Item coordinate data
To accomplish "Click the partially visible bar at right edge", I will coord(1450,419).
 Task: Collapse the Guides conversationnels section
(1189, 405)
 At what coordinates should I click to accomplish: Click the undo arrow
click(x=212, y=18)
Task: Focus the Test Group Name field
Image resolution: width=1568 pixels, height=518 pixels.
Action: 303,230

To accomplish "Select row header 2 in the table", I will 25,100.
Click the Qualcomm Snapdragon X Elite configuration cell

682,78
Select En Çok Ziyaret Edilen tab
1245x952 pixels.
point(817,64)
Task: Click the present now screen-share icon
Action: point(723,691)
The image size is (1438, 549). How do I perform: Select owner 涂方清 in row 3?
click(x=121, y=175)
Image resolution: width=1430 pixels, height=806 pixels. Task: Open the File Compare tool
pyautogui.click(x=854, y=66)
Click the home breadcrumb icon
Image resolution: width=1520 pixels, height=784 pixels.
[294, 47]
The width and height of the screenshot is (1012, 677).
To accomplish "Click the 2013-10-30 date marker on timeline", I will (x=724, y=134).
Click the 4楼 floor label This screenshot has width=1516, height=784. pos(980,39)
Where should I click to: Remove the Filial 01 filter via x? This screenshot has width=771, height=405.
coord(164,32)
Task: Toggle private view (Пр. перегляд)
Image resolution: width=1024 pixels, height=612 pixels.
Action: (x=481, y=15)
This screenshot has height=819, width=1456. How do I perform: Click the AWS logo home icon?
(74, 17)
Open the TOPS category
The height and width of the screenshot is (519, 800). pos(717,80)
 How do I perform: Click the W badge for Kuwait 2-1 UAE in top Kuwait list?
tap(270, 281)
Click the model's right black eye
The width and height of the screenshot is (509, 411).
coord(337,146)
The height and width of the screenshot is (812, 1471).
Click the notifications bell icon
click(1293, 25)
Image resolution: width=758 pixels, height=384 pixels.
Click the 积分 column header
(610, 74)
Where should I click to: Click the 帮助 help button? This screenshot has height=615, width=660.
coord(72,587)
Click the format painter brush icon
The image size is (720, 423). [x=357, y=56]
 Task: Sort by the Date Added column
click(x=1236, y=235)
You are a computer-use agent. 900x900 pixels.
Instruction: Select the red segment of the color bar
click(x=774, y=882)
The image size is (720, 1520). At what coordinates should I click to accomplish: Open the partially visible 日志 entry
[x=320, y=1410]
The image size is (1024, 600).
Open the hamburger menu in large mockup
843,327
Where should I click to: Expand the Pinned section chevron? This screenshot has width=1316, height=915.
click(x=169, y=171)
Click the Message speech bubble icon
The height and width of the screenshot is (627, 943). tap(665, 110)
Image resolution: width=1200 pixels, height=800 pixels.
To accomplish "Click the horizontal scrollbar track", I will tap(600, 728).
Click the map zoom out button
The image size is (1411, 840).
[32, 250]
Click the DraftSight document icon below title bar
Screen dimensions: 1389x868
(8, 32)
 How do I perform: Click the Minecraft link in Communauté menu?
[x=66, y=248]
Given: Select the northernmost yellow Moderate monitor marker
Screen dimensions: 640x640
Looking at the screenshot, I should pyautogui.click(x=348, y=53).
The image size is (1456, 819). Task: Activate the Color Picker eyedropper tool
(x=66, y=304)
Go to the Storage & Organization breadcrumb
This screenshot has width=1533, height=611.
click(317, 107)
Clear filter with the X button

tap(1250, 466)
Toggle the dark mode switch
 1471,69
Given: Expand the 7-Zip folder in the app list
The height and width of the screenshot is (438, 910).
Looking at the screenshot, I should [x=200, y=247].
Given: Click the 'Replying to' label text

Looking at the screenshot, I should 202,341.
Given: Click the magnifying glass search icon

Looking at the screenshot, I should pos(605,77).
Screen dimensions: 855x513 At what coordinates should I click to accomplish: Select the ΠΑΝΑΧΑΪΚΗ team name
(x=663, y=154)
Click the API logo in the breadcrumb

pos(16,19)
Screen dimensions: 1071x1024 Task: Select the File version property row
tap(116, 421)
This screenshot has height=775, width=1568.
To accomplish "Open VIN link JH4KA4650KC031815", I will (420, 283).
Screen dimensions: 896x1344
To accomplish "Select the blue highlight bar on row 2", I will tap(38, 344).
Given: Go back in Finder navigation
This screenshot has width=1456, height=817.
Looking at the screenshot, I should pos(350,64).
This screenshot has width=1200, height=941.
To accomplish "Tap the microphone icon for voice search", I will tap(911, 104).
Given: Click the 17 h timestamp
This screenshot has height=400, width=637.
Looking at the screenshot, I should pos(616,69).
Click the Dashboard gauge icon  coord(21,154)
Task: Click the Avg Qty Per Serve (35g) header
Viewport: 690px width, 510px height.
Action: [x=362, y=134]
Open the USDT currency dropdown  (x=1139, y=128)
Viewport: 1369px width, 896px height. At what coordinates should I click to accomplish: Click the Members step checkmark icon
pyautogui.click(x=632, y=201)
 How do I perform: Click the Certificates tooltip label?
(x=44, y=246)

Set problem => Copy out the entire listing above verbatim, keeping every line unchanged.

Output of the exercise =>
To accomplish "Click the partially visible bar at right edge", I will coord(1450,419).
 Task: Collapse the Guides conversationnels section
(1189, 405)
 At what coordinates should I click to accomplish: Click the undo arrow
click(x=212, y=18)
Task: Focus the Test Group Name field
Image resolution: width=1568 pixels, height=518 pixels.
Action: 303,230

To accomplish "Select row header 2 in the table", I will 25,100.
Click the Qualcomm Snapdragon X Elite configuration cell

682,78
Select En Çok Ziyaret Edilen tab
1245x952 pixels.
point(817,64)
Task: Click the present now screen-share icon
Action: point(723,691)
The image size is (1438, 549). How do I perform: Select owner 涂方清 in row 3?
click(x=121, y=175)
Image resolution: width=1430 pixels, height=806 pixels. Task: Open the File Compare tool
pyautogui.click(x=854, y=66)
Click the home breadcrumb icon
Image resolution: width=1520 pixels, height=784 pixels.
[294, 47]
The width and height of the screenshot is (1012, 677).
To accomplish "Click the 2013-10-30 date marker on timeline", I will (x=724, y=134).
Click the 4楼 floor label This screenshot has width=1516, height=784. pos(980,39)
Where should I click to: Remove the Filial 01 filter via x? This screenshot has width=771, height=405.
coord(164,32)
Task: Toggle private view (Пр. перегляд)
Image resolution: width=1024 pixels, height=612 pixels.
Action: (x=481, y=15)
This screenshot has height=819, width=1456. How do I perform: Click the AWS logo home icon?
(74, 17)
Open the TOPS category
The height and width of the screenshot is (519, 800). pos(717,80)
 How do I perform: Click the W badge for Kuwait 2-1 UAE in top Kuwait list?
tap(270, 281)
Click the model's right black eye
The width and height of the screenshot is (509, 411).
coord(337,146)
The height and width of the screenshot is (812, 1471).
Click the notifications bell icon
click(1293, 25)
Image resolution: width=758 pixels, height=384 pixels.
Click the 积分 column header
(610, 74)
Where should I click to: Click the 帮助 help button? This screenshot has height=615, width=660.
coord(72,587)
Click the format painter brush icon
The image size is (720, 423). [x=357, y=56]
 Task: Sort by the Date Added column
click(x=1236, y=235)
You are a computer-use agent. 900x900 pixels.
Instruction: Select the red segment of the color bar
click(x=774, y=882)
The image size is (720, 1520). At what coordinates should I click to accomplish: Open the partially visible 日志 entry
[x=320, y=1410]
The image size is (1024, 600).
Open the hamburger menu in large mockup
843,327
Where should I click to: Expand the Pinned section chevron? This screenshot has width=1316, height=915.
click(x=169, y=171)
Click the Message speech bubble icon
The height and width of the screenshot is (627, 943). tap(665, 110)
Image resolution: width=1200 pixels, height=800 pixels.
To accomplish "Click the horizontal scrollbar track", I will tap(600, 728).
Click the map zoom out button
The image size is (1411, 840).
[32, 250]
Click the DraftSight document icon below title bar
Screen dimensions: 1389x868
(8, 32)
 How do I perform: Click the Minecraft link in Communauté menu?
[x=66, y=248]
Given: Select the northernmost yellow Moderate monitor marker
Screen dimensions: 640x640
Looking at the screenshot, I should pyautogui.click(x=348, y=53).
The image size is (1456, 819). Task: Activate the Color Picker eyedropper tool
(x=66, y=304)
Go to the Storage & Organization breadcrumb
This screenshot has width=1533, height=611.
click(317, 107)
Clear filter with the X button

tap(1250, 466)
Toggle the dark mode switch
 1471,69
Given: Expand the 7-Zip folder in the app list
The height and width of the screenshot is (438, 910).
Looking at the screenshot, I should [x=200, y=247].
Given: Click the 'Replying to' label text

Looking at the screenshot, I should 202,341.
Given: Click the magnifying glass search icon

Looking at the screenshot, I should pos(605,77).
Screen dimensions: 855x513 At what coordinates should I click to accomplish: Select the ΠΑΝΑΧΑΪΚΗ team name
(x=663, y=154)
Click the API logo in the breadcrumb

pos(16,19)
Screen dimensions: 1071x1024 Task: Select the File version property row
tap(116, 421)
This screenshot has height=775, width=1568.
To accomplish "Open VIN link JH4KA4650KC031815", I will (420, 283).
Screen dimensions: 896x1344
To accomplish "Select the blue highlight bar on row 2", I will tap(38, 344).
Given: Go back in Finder navigation
This screenshot has width=1456, height=817.
Looking at the screenshot, I should pos(350,64).
This screenshot has width=1200, height=941.
To accomplish "Tap the microphone icon for voice search", I will tap(911, 104).
Given: Click the 17 h timestamp
This screenshot has height=400, width=637.
Looking at the screenshot, I should pos(616,69).
Click the Dashboard gauge icon  coord(21,154)
Task: Click the Avg Qty Per Serve (35g) header
Viewport: 690px width, 510px height.
Action: [x=362, y=134]
Open the USDT currency dropdown  (x=1139, y=128)
Viewport: 1369px width, 896px height. At what coordinates should I click to accomplish: Click the Members step checkmark icon
pyautogui.click(x=632, y=201)
 How do I perform: Click the Certificates tooltip label?
(x=44, y=246)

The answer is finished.